Господин Ахмад раскрыл ладони и с улыбкой сказал:

— Да внемлет Аллах…

Шейх запыхтел от досады, и воскликнул:

— Если бы не твои шутки, ты был бы самым идеальным человеком…

— Совершенство принадлежит лишь одному Аллаху…

Шейх повернулся к нему, указывая рукой, словно говоря: «Давай оставим это в стороне», а потом внимательно, как человек, которого душит петля на шее, спросил:

— А как же вино?… Что ты об этом скажешь?!
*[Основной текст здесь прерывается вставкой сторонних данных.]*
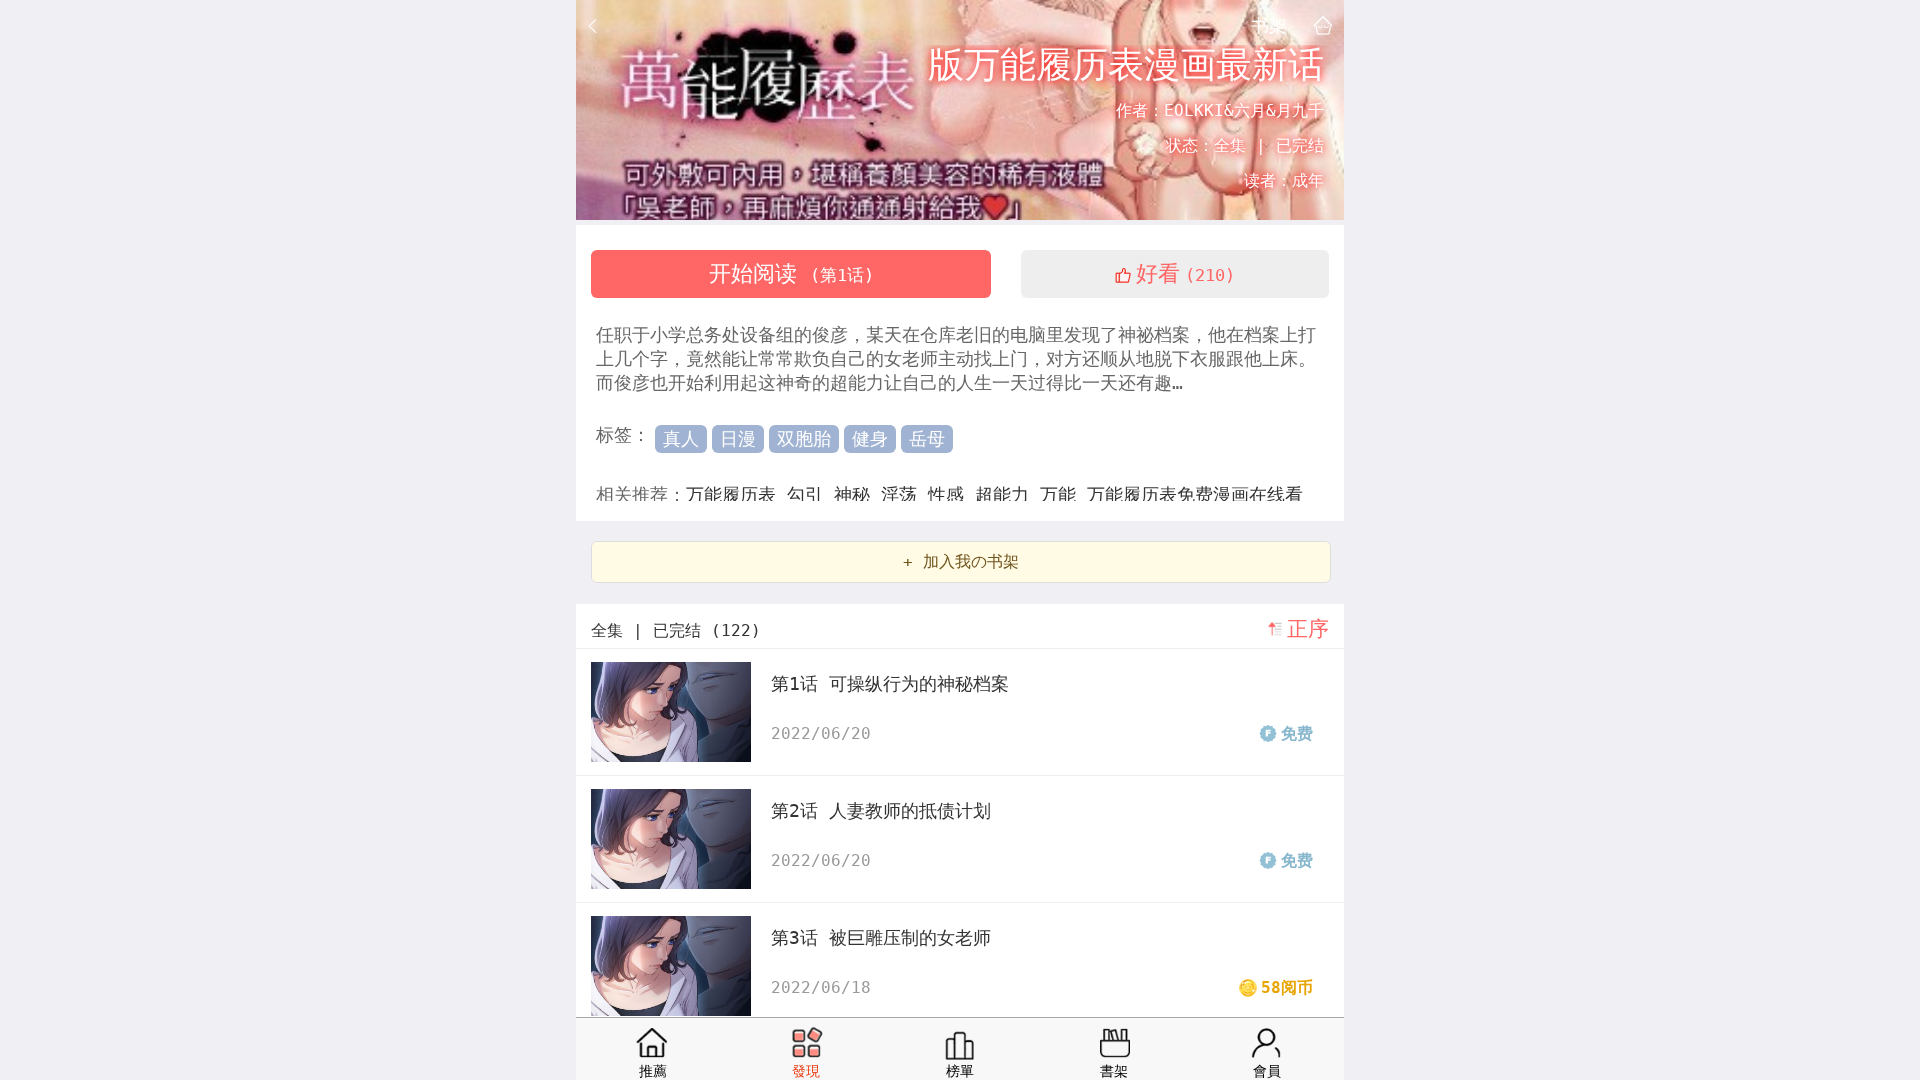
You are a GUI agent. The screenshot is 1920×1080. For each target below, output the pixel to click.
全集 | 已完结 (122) (676, 630)
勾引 (810, 494)
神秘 (857, 494)
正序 (1308, 629)
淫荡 (904, 494)
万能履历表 (736, 494)
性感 (951, 494)
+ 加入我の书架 (961, 561)
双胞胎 (804, 438)
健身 (870, 438)
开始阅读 (791, 273)
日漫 (738, 438)
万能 (1063, 494)
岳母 (927, 438)
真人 (681, 438)
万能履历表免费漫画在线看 (1195, 494)
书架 (1269, 25)
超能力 (1007, 494)
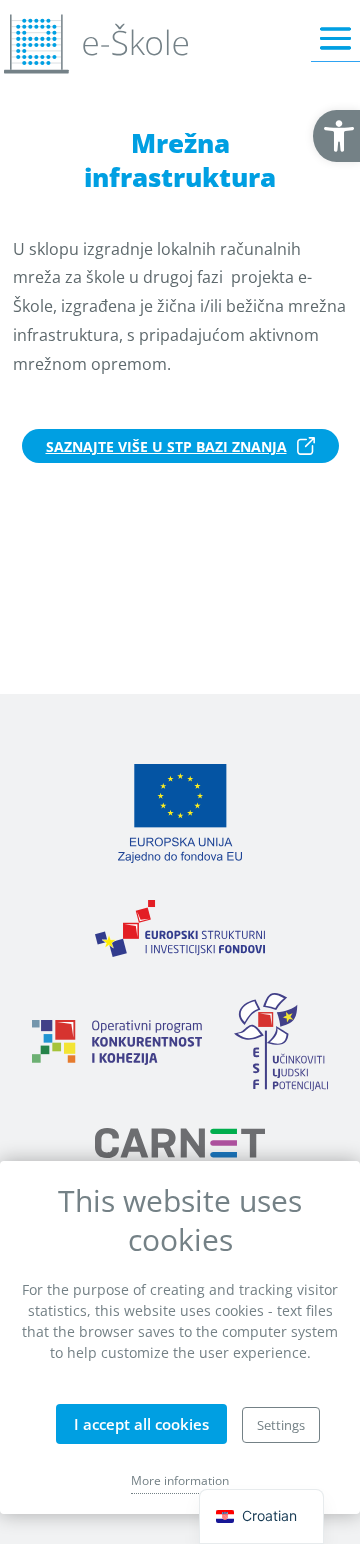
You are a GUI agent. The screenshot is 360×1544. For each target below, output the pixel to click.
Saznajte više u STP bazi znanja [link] (166, 446)
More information (180, 1480)
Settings (281, 1425)
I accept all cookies (141, 1424)
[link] (336, 136)
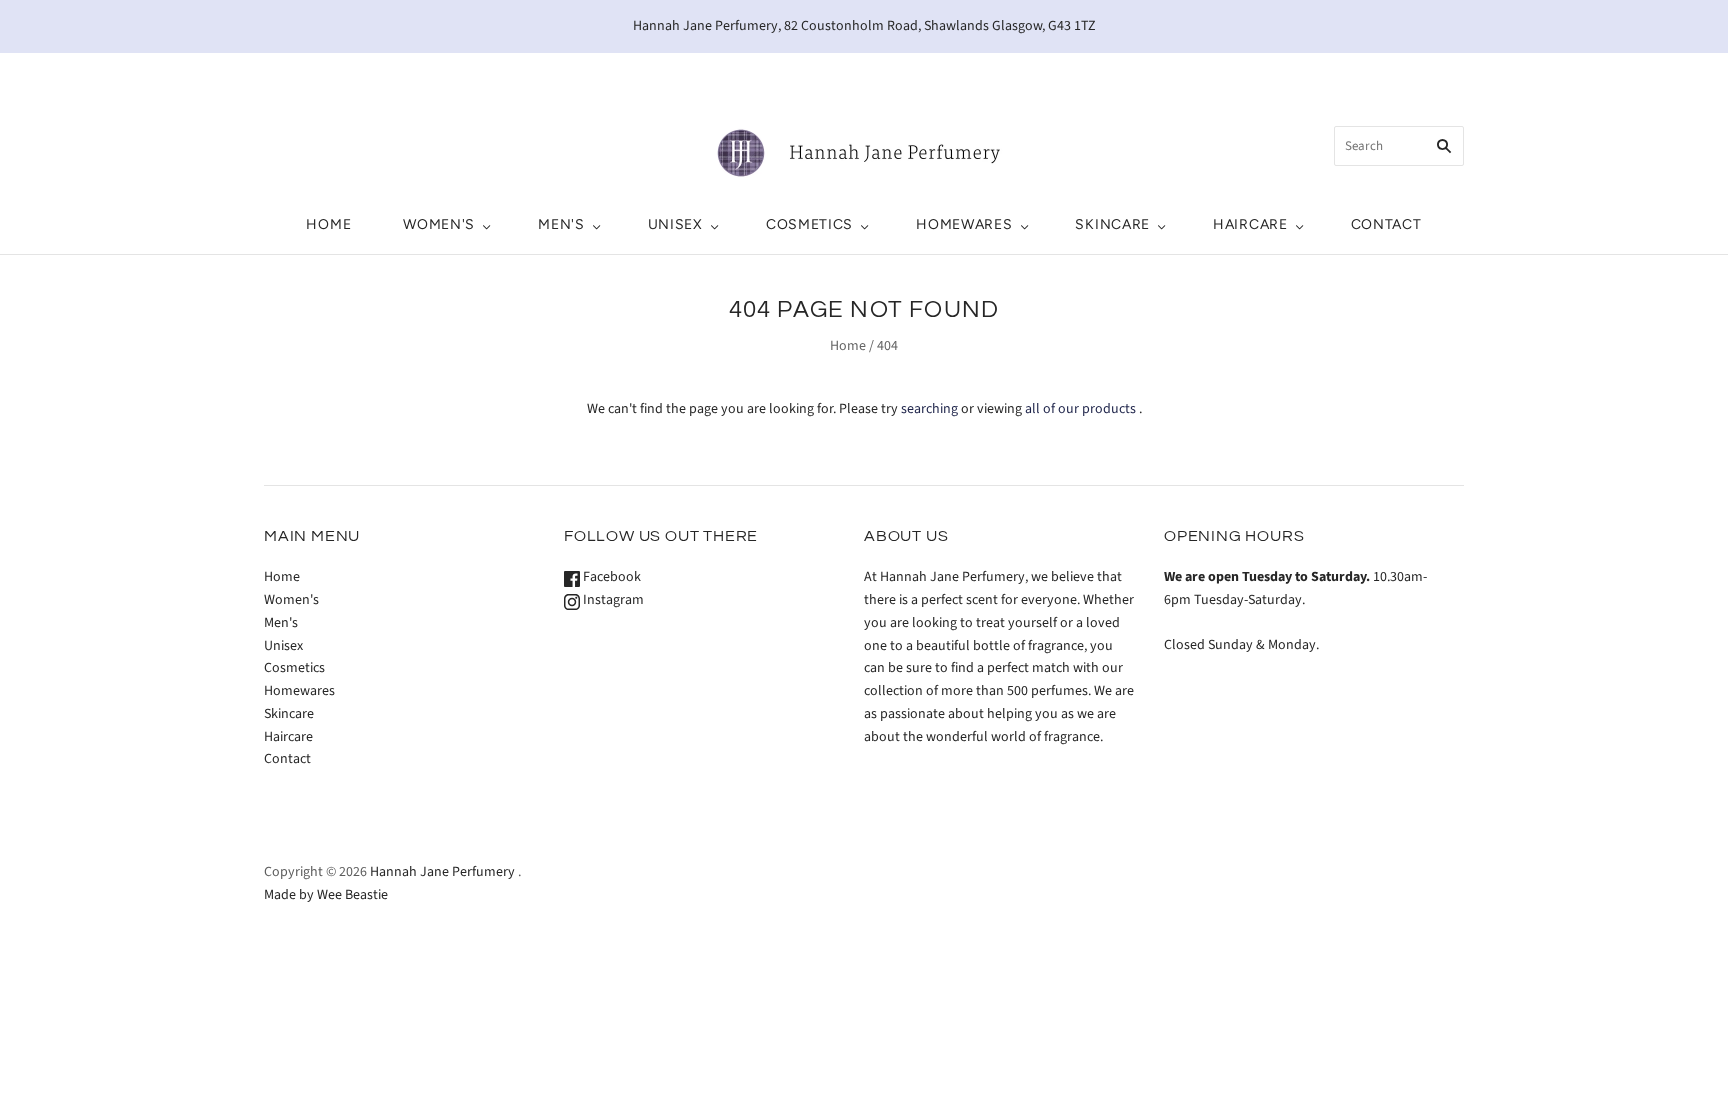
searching (929, 409)
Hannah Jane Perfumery (442, 872)
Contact (1386, 224)
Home (328, 224)
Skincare (1112, 224)
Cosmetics (809, 224)
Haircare (1250, 224)
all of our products (1080, 409)
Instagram (612, 600)
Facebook (610, 577)
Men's (561, 224)
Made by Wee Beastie (326, 895)
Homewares (964, 224)
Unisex (675, 224)
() (1379, 74)
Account (1280, 74)
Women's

Тут же настроение господина Ахмада спало, в глазах его сверкнула досада, и он надолго замолчал. Шейх же принял его молчание за капитуляцию, и победоносно воскликнул:

— Разве это не грех, который совершает тот, кто стремится к послушанию и любви Аллаха?

Господин Ахмад перебил его с воодушевлением того, кто отражает постигшую его беду:

— Но я очень стремлюсь к послушанию и любви Аллаха!

— На словах или же на деле?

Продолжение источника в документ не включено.